GOAL OF THE EXERCISE: Gather all lines from the material that contain the word "после".

DATASET ENTRIES:
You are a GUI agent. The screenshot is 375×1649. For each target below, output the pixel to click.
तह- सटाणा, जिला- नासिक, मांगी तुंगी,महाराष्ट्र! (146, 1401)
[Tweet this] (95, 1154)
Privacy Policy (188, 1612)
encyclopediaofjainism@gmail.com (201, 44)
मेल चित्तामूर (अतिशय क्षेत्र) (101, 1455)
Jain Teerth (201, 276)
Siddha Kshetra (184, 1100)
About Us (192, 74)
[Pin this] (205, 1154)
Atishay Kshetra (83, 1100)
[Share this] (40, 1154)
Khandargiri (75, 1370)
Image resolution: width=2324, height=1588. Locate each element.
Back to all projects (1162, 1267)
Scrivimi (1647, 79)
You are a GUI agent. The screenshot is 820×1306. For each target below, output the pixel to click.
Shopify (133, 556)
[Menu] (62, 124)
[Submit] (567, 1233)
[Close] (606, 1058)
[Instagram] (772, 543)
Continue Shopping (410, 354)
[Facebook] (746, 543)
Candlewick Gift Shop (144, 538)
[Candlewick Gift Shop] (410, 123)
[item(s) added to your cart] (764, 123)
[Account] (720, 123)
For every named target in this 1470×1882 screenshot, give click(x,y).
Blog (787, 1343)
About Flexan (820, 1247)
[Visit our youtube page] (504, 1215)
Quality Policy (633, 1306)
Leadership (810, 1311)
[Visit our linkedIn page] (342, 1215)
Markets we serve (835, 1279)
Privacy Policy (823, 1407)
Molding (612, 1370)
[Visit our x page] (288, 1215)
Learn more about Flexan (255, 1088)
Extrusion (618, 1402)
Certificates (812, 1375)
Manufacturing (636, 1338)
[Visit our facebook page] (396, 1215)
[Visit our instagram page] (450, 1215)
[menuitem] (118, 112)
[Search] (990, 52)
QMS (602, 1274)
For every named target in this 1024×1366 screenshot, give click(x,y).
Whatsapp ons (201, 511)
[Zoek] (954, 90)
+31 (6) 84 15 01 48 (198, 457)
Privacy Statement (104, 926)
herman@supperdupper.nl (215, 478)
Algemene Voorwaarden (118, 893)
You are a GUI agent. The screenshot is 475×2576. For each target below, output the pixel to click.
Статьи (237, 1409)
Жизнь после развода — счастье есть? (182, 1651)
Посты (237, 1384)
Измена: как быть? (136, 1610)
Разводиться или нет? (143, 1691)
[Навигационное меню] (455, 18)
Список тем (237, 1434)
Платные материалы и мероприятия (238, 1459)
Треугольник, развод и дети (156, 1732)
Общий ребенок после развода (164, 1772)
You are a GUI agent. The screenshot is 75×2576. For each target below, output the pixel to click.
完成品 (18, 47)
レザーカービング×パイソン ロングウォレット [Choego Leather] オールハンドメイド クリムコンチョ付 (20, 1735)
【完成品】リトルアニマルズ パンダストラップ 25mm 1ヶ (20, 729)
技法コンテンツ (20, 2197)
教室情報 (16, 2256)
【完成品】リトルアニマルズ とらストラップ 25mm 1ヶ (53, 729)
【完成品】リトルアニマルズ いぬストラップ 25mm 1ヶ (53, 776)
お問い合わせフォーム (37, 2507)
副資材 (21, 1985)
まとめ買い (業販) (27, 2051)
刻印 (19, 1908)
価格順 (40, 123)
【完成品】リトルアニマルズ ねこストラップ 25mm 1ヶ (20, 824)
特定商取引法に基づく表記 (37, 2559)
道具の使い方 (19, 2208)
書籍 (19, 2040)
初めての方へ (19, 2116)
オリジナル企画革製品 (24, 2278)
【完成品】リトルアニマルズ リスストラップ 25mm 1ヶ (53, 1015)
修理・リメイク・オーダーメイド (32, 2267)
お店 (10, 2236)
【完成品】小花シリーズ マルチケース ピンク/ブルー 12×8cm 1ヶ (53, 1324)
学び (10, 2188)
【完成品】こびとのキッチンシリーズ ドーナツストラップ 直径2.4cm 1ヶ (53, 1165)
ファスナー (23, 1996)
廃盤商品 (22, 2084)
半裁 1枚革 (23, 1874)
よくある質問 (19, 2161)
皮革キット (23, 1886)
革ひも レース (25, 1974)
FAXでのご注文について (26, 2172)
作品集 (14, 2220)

ANSWER BOX:
Жизнь после развода — счастье есть? (182, 1651)
Общий ребенок после развода (164, 1772)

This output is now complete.